▶ _To do_
Skipping the images, transcribe each record below as it is.
★ ★ ★
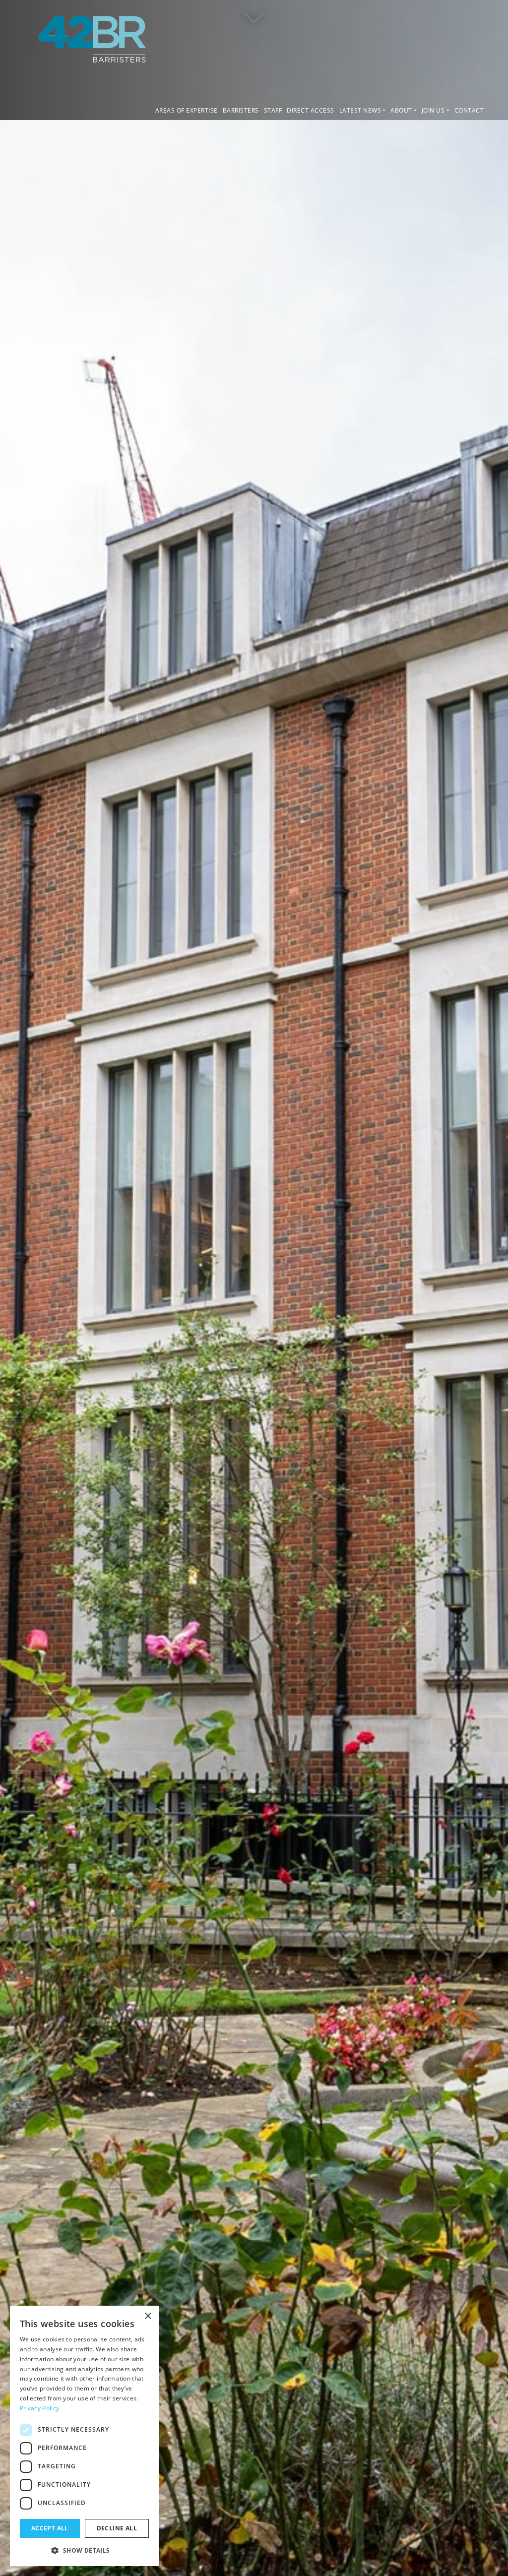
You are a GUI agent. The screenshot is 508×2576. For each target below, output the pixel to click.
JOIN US (433, 110)
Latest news (360, 110)
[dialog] (84, 2436)
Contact (469, 110)
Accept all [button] (49, 2528)
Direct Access (310, 110)
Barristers (241, 110)
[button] (84, 2550)
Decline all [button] (117, 2528)
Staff (273, 110)
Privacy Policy (39, 2408)
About (401, 110)
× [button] (147, 2316)
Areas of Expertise (186, 110)
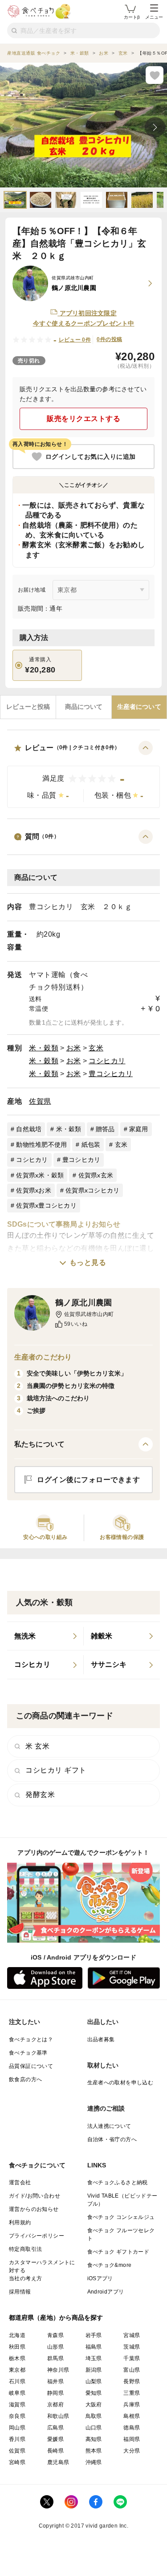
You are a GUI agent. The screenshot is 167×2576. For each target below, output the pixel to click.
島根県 (131, 2416)
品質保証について (31, 2066)
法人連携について (109, 2126)
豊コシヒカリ (111, 1073)
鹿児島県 (58, 2462)
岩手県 (94, 2335)
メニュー (154, 17)
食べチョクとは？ (31, 2039)
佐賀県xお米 (33, 1190)
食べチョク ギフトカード (118, 2252)
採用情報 (20, 2292)
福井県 (55, 2381)
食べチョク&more (109, 2265)
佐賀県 (40, 1101)
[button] (83, 774)
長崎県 (55, 2451)
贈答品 (105, 1129)
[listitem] (45, 1636)
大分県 (131, 2451)
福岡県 (131, 2439)
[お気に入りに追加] (154, 75)
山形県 (55, 2347)
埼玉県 (94, 2358)
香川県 (17, 2439)
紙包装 (91, 1144)
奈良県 (17, 2416)
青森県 (55, 2335)
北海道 (17, 2335)
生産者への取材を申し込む (120, 2082)
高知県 (94, 2439)
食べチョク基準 (28, 2053)
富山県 (131, 2370)
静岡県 (55, 2393)
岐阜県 (17, 2393)
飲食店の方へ (25, 2079)
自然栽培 (28, 1129)
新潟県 (94, 2370)
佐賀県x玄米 (96, 1175)
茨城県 (131, 2347)
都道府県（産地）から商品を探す (56, 2317)
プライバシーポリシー (36, 2236)
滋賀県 (17, 2404)
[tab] (28, 707)
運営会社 (20, 2182)
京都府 (55, 2404)
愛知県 (94, 2393)
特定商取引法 (25, 2249)
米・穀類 (43, 1048)
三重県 (131, 2393)
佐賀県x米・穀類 (40, 1175)
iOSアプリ (100, 2278)
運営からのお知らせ (34, 2209)
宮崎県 (17, 2462)
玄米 (96, 1048)
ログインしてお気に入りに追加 (90, 456)
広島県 (55, 2428)
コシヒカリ (107, 1061)
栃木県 (17, 2358)
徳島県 (131, 2428)
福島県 (94, 2347)
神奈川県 (58, 2370)
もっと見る (87, 1262)
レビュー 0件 (75, 340)
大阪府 (94, 2404)
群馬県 (55, 2358)
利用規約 (20, 2222)
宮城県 (131, 2335)
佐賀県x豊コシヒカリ (46, 1205)
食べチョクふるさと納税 (117, 2182)
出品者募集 (101, 2039)
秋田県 (17, 2347)
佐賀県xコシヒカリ (92, 1190)
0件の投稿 (109, 339)
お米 (73, 1048)
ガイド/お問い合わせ (34, 2196)
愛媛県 (55, 2439)
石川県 (17, 2381)
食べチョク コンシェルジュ (121, 2217)
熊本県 (94, 2451)
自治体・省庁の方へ (112, 2139)
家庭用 (138, 1129)
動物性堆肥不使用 (41, 1144)
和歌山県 (58, 2416)
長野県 (131, 2381)
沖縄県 (94, 2462)
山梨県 (94, 2381)
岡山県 (17, 2428)
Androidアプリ (105, 2292)
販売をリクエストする (83, 418)
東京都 (17, 2370)
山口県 (94, 2428)
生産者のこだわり (43, 1357)
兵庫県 (131, 2404)
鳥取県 (94, 2416)
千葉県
★ ★ ★
▶ _Written response_
You are a GUI agent. The screenshot is 508×2576. For each target below, output the pixel to click.
JOIN US (433, 110)
Latest news (360, 110)
[dialog] (84, 2436)
Contact (469, 110)
Accept all [button] (49, 2528)
Direct Access (310, 110)
Barristers (241, 110)
[button] (84, 2550)
Decline all [button] (117, 2528)
Staff (273, 110)
Privacy Policy (39, 2408)
About (401, 110)
× [button] (147, 2316)
Areas of Expertise (186, 110)
You are a GUI agent. The screenshot is 167×2576. For each target below, output the pixel to click.
島根県 (131, 2416)
品質保証について (31, 2066)
法人連携について (109, 2126)
豊コシヒカリ (111, 1073)
鹿児島県 (58, 2462)
岩手県 (94, 2335)
メニュー (154, 17)
食べチョクとは？ (31, 2039)
佐賀県xお米 (33, 1190)
食べチョク ギフトカード (118, 2252)
採用情報 (20, 2292)
福井県 (55, 2381)
食べチョク&more (109, 2265)
佐賀県 (40, 1101)
[button] (83, 774)
長崎県 (55, 2451)
贈答品 (105, 1129)
[listitem] (45, 1636)
大分県 (131, 2451)
福岡県 (131, 2439)
[お気に入りに追加] (154, 75)
山形県 (55, 2347)
埼玉県 (94, 2358)
香川県 (17, 2439)
紙包装 (91, 1144)
奈良県 (17, 2416)
青森県 (55, 2335)
北海道 (17, 2335)
生産者への取材を申し込む (120, 2082)
高知県 (94, 2439)
食べチョク基準 (28, 2053)
富山県 (131, 2370)
静岡県 (55, 2393)
岐阜県 (17, 2393)
飲食店の方へ (25, 2079)
自然栽培 (28, 1129)
新潟県 (94, 2370)
佐賀県x玄米 (96, 1175)
茨城県 (131, 2347)
都道府県（産地）から商品を探す (56, 2317)
プライバシーポリシー (36, 2236)
滋賀県 (17, 2404)
[tab] (28, 707)
運営会社 (20, 2182)
京都府 (55, 2404)
愛知県 (94, 2393)
特定商取引法 (25, 2249)
米・穀類 (43, 1048)
三重県 (131, 2393)
佐賀県x米・穀類 (40, 1175)
iOSアプリ (100, 2278)
運営からのお知らせ (34, 2209)
宮崎県 (17, 2462)
玄米 (96, 1048)
ログインしてお気に入りに追加 (90, 456)
広島県 (55, 2428)
コシヒカリ (107, 1061)
栃木県 (17, 2358)
徳島県 (131, 2428)
福島県 (94, 2347)
神奈川県 (58, 2370)
もっと見る (87, 1262)
レビュー 0件 (75, 340)
大阪府 (94, 2404)
群馬県 (55, 2358)
利用規約 (20, 2222)
宮城県 (131, 2335)
佐賀県x豊コシヒカリ (46, 1205)
食べチョクふるさと納税 (117, 2182)
出品者募集 (101, 2039)
秋田県 (17, 2347)
佐賀県xコシヒカリ (92, 1190)
0件の投稿 (109, 339)
お米 (73, 1048)
ガイド/お問い合わせ (34, 2196)
愛媛県 (55, 2439)
石川県 (17, 2381)
食べチョク コンシェルジュ (121, 2217)
熊本県 (94, 2451)
自治体・省庁の方へ (112, 2139)
家庭用 (138, 1129)
動物性堆肥不使用 (41, 1144)
和歌山県 (58, 2416)
長野県 (131, 2381)
沖縄県 (94, 2462)
山梨県 (94, 2381)
岡山県 (17, 2428)
Androidアプリ (105, 2292)
販売をリクエストする (83, 418)
東京都 (17, 2370)
山口県 (94, 2428)
生産者のこだわり (43, 1357)
兵庫県 (131, 2404)
鳥取県 (94, 2416)
千葉県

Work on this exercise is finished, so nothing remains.